■ EXERCISE PROMPT
Write out, word for word, the part of the listing below that opens with the line containing "Task: Add a Light with the bulb icon" and closes with the line containing "The width and", keeping both of those lines and adding no others.

■ DATA FOR THIS TASK
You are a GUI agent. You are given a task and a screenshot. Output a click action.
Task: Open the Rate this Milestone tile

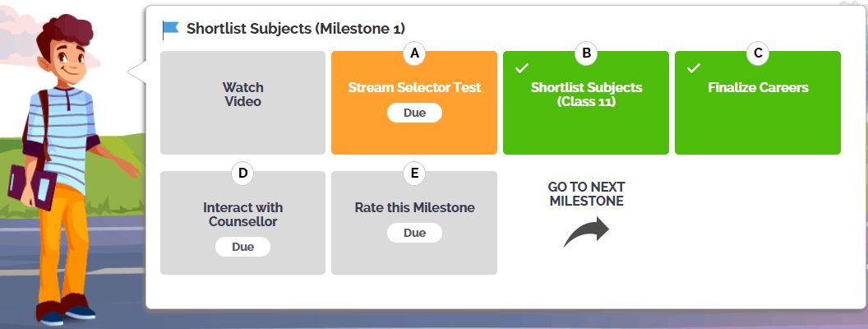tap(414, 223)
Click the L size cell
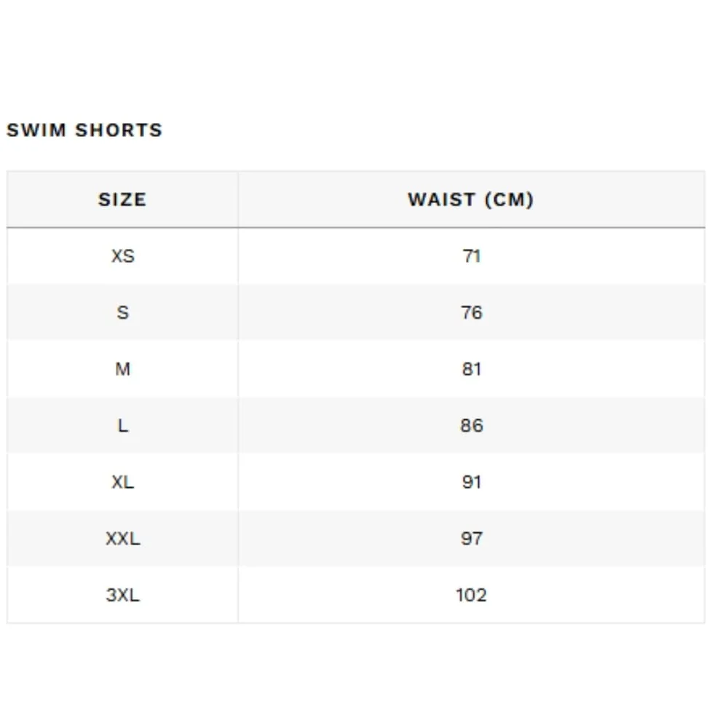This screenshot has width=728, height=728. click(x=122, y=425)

==

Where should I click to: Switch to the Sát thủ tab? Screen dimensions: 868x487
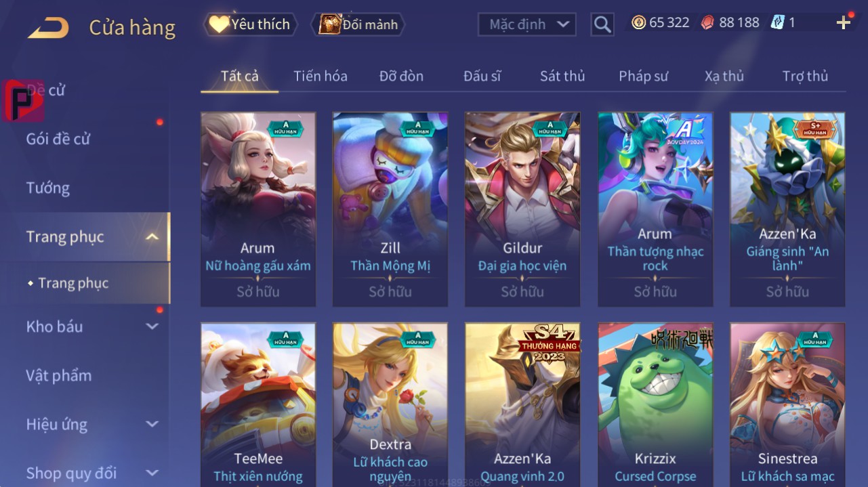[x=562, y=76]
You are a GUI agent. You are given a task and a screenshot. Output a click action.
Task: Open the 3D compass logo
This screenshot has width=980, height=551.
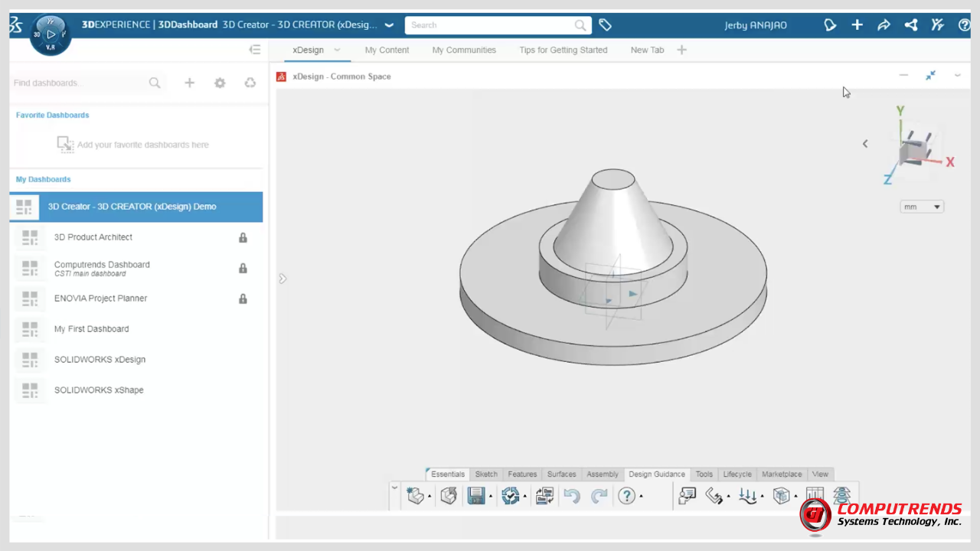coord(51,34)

...

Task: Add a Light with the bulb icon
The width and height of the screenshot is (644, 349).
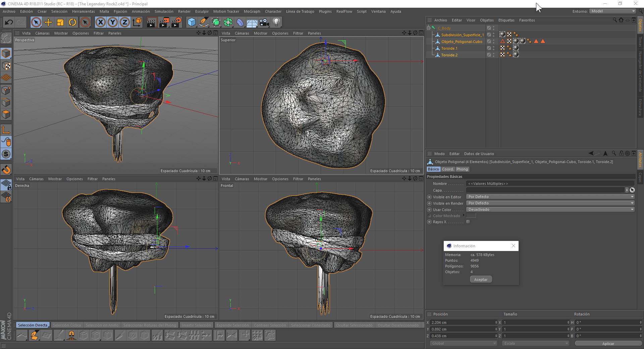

■ SOLVED EXERCISE
Task: Add a Light with the bulb icon
The width and height of the screenshot is (644, 349).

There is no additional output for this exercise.